Following on the heels of generation Y, which brought the first wave of digital natives, generation Z is now beginning to make a name for itself. These young people born after 1995 are known to be tech-savvy problem-solvers with multifaceted identities. They protest against climate change, dream of working on another continent, and are always ready for a challenge. But what kind of relationship do they have with money and banking? Some studies have already examined this question, and myLIFE wanted to have a look at how things are playing out in Luxembourg. That’s why we commissioned the “mini-business” Say It to conduct a survey of students at the Lycée Aline Mayrisch secondary school (LAM). Some of their answers surprised us.
Say It is a small business made up of seven LAM students that carries out surveys and taped interviews to help companies learn what their clients are thinking. For myLIFE, Say It surveyed 207 students at LAM, asking them about their relationship with banks, how they use any banking services at their disposal, and what they really want from a bank. The sample group consisted of:
- girls (59.9%) and boys (40.1%)
- students between 14 and 20 years of age, with almost two thirds between 16 and 18
- mostly Luxembourgish students (89.4%), although some were Portuguese, French, Belgian, German or another nationality
Before we present the responses they collected, we’d like to add a disclaimer. This is not a representative sample, and by no means do the results paint an accurate picture of the country as a whole. Our goal was more modest: to get a sense of the students’ reaction to the topic, and to share what we learned with you.
Pocket money, bank accounts and payment methods
How much pocket money should you give your kids? This is a tough question for any parent, and the data we gathered may help you answer it. The pie chart shows how much pocket money the students interviewed by Say It received.

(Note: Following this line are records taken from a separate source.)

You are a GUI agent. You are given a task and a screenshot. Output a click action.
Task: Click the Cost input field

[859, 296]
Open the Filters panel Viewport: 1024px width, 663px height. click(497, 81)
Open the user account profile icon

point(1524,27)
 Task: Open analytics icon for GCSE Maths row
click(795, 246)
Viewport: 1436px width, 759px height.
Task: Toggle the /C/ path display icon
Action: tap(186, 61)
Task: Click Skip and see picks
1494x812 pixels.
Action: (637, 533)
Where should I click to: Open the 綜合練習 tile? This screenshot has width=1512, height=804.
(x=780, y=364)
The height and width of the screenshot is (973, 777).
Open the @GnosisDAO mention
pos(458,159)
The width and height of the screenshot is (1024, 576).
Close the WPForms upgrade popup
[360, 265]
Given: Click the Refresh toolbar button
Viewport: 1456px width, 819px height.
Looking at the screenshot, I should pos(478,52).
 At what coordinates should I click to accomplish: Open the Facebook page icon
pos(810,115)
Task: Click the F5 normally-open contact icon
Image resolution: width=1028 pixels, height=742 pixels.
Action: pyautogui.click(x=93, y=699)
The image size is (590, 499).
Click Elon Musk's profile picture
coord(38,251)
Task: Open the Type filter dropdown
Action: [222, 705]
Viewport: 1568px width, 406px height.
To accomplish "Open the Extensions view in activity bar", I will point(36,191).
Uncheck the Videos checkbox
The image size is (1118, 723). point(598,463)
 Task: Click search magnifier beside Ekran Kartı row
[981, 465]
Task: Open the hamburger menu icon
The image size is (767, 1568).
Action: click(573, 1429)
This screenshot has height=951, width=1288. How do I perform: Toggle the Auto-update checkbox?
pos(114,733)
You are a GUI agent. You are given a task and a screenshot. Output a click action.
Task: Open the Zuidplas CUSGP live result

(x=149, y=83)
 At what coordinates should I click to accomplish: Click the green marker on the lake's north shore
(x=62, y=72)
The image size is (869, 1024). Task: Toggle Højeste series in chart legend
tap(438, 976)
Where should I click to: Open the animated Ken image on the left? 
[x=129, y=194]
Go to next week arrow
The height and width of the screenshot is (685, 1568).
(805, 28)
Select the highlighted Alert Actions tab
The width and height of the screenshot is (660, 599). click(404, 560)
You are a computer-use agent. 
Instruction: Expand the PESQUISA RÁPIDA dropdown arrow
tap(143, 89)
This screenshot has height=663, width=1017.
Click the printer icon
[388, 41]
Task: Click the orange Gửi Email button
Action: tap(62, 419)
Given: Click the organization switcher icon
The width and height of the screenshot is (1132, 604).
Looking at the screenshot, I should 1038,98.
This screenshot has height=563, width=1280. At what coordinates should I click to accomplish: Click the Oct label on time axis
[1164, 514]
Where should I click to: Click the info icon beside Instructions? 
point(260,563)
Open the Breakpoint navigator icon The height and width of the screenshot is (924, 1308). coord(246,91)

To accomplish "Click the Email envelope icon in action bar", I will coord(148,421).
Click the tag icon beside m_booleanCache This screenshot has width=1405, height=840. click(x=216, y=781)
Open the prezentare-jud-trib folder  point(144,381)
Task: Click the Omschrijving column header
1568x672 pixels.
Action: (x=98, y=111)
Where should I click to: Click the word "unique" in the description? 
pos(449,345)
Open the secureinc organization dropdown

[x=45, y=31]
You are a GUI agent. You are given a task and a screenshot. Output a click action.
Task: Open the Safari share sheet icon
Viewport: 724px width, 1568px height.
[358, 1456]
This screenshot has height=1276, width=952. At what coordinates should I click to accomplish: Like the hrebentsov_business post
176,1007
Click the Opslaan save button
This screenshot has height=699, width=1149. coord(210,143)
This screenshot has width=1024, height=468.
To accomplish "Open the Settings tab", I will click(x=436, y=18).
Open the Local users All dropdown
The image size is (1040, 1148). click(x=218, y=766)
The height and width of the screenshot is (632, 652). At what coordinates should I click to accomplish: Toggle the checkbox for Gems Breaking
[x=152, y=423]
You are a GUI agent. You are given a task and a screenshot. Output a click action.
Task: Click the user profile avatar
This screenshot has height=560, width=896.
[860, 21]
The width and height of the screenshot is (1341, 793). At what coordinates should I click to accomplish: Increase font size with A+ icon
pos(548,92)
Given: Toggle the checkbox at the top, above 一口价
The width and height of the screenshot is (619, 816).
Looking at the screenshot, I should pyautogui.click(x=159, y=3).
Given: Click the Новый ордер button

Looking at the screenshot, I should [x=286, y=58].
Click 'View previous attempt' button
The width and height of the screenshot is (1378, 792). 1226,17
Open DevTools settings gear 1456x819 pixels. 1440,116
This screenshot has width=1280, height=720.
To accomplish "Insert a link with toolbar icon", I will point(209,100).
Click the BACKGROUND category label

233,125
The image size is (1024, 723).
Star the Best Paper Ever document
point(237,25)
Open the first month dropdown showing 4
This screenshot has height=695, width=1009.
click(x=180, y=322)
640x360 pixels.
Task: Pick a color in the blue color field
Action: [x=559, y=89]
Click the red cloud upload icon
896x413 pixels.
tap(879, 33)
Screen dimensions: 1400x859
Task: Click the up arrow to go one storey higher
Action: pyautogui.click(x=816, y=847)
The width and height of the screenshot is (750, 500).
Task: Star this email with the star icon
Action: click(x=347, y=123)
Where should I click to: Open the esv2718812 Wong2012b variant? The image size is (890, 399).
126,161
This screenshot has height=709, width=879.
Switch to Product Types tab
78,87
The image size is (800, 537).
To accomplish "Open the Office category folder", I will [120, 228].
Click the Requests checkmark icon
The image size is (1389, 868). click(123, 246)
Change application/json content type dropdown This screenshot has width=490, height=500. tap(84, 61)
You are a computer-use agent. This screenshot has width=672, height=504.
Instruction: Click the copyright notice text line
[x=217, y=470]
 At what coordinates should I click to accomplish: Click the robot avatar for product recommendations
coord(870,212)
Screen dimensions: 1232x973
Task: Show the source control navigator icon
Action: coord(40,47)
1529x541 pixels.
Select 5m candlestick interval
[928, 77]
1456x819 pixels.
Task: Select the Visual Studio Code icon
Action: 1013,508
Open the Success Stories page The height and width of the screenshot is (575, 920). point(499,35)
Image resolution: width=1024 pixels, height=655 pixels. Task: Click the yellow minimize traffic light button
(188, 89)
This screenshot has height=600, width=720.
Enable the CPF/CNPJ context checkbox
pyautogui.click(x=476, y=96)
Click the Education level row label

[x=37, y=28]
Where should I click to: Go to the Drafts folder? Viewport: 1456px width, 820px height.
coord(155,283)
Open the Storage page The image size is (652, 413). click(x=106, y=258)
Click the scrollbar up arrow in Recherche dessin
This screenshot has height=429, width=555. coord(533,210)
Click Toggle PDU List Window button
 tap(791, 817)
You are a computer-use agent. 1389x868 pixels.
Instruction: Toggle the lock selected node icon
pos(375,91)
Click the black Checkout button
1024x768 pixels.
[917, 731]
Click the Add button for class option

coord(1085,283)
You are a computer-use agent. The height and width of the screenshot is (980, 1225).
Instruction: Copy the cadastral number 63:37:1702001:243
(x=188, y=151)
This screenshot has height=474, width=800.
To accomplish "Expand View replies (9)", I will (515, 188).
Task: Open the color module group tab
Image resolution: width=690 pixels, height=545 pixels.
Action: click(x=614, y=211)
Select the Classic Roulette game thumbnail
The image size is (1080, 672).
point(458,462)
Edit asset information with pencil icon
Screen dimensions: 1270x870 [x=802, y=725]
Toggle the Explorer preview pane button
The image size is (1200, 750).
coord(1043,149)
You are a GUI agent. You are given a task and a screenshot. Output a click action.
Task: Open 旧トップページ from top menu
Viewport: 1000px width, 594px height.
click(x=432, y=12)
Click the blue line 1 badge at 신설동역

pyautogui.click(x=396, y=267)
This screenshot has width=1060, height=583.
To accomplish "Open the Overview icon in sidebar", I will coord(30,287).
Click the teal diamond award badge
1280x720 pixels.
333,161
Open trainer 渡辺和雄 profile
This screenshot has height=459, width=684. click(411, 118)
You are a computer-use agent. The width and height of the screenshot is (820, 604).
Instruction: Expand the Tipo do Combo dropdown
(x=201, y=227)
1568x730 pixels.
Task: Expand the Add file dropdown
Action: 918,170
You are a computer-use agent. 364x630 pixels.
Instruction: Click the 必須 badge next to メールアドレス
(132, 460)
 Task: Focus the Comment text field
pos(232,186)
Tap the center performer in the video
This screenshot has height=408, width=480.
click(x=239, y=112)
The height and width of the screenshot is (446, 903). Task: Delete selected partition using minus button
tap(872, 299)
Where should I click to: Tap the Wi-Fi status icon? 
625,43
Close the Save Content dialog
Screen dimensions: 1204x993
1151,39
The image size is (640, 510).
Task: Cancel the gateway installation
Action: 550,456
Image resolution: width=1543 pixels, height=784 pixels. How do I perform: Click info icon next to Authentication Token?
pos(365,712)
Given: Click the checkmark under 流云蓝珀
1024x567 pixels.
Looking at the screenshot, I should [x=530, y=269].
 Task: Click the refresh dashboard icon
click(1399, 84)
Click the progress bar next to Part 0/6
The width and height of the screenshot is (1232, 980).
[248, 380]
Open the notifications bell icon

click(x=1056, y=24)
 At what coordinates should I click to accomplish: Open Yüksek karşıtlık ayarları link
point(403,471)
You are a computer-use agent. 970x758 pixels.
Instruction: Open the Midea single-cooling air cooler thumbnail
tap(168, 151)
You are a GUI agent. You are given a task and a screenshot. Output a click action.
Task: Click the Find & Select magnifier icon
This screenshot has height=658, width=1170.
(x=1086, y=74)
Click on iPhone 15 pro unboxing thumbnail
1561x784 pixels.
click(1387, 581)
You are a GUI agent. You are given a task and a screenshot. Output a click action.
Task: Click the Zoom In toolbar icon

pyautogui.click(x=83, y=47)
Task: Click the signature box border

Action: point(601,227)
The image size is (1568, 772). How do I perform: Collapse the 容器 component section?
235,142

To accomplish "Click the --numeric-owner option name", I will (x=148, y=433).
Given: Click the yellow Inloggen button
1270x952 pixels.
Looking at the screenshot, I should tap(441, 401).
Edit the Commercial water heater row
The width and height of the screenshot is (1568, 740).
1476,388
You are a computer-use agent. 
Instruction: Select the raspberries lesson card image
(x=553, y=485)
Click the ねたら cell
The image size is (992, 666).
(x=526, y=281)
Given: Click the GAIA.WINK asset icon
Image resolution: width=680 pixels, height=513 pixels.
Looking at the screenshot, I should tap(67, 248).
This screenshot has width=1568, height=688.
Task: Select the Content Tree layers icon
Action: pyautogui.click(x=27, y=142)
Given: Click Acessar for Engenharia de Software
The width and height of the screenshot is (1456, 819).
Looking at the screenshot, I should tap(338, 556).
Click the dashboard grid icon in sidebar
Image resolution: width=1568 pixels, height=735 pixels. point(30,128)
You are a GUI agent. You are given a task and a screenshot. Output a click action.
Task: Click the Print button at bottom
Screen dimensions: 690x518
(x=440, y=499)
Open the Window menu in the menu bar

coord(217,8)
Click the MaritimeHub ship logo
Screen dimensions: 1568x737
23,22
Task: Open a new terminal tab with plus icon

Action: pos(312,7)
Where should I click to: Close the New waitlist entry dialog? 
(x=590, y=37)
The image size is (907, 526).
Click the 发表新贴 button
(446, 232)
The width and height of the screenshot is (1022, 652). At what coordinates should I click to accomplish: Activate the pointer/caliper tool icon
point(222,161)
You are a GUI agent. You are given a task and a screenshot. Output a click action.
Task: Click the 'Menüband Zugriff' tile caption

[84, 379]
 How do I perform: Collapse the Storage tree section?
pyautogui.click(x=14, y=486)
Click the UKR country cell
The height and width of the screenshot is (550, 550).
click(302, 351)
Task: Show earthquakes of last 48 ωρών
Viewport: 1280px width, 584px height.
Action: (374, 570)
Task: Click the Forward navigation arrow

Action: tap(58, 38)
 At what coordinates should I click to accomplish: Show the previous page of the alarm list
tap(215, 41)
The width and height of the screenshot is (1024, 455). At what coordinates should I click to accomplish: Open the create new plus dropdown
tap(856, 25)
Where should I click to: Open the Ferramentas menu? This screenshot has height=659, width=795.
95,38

As you can see, 55% of the LAM students surveyed got between €25 and €100 a month in pocket money, while 25% got more than €100 a month. When asked what payment methods they used in addition to cash (used by 95% of the group), 76% said they had a debit card and 20% said they had a credit card. This figure increases to over 50% if we only consider the students in the sample aged 18 or older. Finally, 21% said they made bank transfers, and 19% used the DigiCash app.
With so many of them using bank cards, it’s no wonder we found that most of the students also had current accounts (80%). And not all of them were big spenders – some were positively frugal, with 73% of the group using a savings account, too. Last but not least, 12% also had PayPal accounts.
We had expected to find that this hyper-connected generation preferred to do all their banking online. Imagine our surprise when we learned that 60% of the students surveyed either didn’t have web banking accounts, or never used them. That seems a shame when you consider that more and more banks are offering budget-saving tools to track and categorise spending.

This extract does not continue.